* [PROBLEM TO SOLVE]: Copy out the data below verbatim, starting with the line that contains "The height and width of the screenshot is (750, 583)." and ending with the line that contains "I will coord(329,381).", both of those lines included.

_ _ _ _ _

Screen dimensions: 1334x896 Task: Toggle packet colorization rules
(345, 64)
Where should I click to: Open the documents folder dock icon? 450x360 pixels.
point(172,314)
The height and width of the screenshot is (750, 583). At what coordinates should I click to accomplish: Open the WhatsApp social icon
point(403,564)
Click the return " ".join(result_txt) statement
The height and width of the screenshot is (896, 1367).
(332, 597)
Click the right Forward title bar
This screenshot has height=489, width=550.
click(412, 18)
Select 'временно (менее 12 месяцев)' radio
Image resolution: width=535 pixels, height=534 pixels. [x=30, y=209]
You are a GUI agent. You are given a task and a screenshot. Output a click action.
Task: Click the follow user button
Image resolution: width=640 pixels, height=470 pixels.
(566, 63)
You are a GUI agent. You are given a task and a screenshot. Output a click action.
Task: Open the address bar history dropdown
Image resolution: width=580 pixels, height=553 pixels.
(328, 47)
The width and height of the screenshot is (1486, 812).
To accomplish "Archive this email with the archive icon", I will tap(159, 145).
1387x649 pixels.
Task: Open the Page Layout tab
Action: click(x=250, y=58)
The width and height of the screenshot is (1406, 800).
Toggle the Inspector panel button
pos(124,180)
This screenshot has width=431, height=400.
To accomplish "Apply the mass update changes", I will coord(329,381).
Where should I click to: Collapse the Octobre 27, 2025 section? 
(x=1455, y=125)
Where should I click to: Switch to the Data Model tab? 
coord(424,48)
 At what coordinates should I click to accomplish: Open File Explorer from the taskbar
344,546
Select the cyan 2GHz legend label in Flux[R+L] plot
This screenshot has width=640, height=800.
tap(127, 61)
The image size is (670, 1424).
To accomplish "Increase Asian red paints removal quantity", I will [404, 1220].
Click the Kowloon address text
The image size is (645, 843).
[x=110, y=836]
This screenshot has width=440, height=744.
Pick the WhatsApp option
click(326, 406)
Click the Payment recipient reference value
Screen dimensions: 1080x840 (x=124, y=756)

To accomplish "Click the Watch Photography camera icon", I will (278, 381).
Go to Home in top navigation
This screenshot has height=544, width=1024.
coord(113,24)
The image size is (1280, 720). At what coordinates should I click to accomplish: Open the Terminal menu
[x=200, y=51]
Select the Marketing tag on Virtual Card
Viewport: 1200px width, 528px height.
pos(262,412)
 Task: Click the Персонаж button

_ _ _ _ _

* [ANSWER IN FULL]:
The height and width of the screenshot is (750, 583). At what coordinates should I click to accomplish: Open the WhatsApp social icon
point(403,564)
Click the return " ".join(result_txt) statement
The height and width of the screenshot is (896, 1367).
(332, 597)
Click the right Forward title bar
This screenshot has height=489, width=550.
click(412, 18)
Select 'временно (менее 12 месяцев)' radio
Image resolution: width=535 pixels, height=534 pixels. [x=30, y=209]
You are a GUI agent. You are given a task and a screenshot. Output a click action.
Task: Click the follow user button
Image resolution: width=640 pixels, height=470 pixels.
(566, 63)
You are a GUI agent. You are given a task and a screenshot. Output a click action.
Task: Open the address bar history dropdown
Image resolution: width=580 pixels, height=553 pixels.
(328, 47)
The width and height of the screenshot is (1486, 812).
To accomplish "Archive this email with the archive icon", I will tap(159, 145).
1387x649 pixels.
Task: Open the Page Layout tab
Action: click(x=250, y=58)
The width and height of the screenshot is (1406, 800).
Toggle the Inspector panel button
pos(124,180)
This screenshot has width=431, height=400.
To accomplish "Apply the mass update changes", I will coord(329,381).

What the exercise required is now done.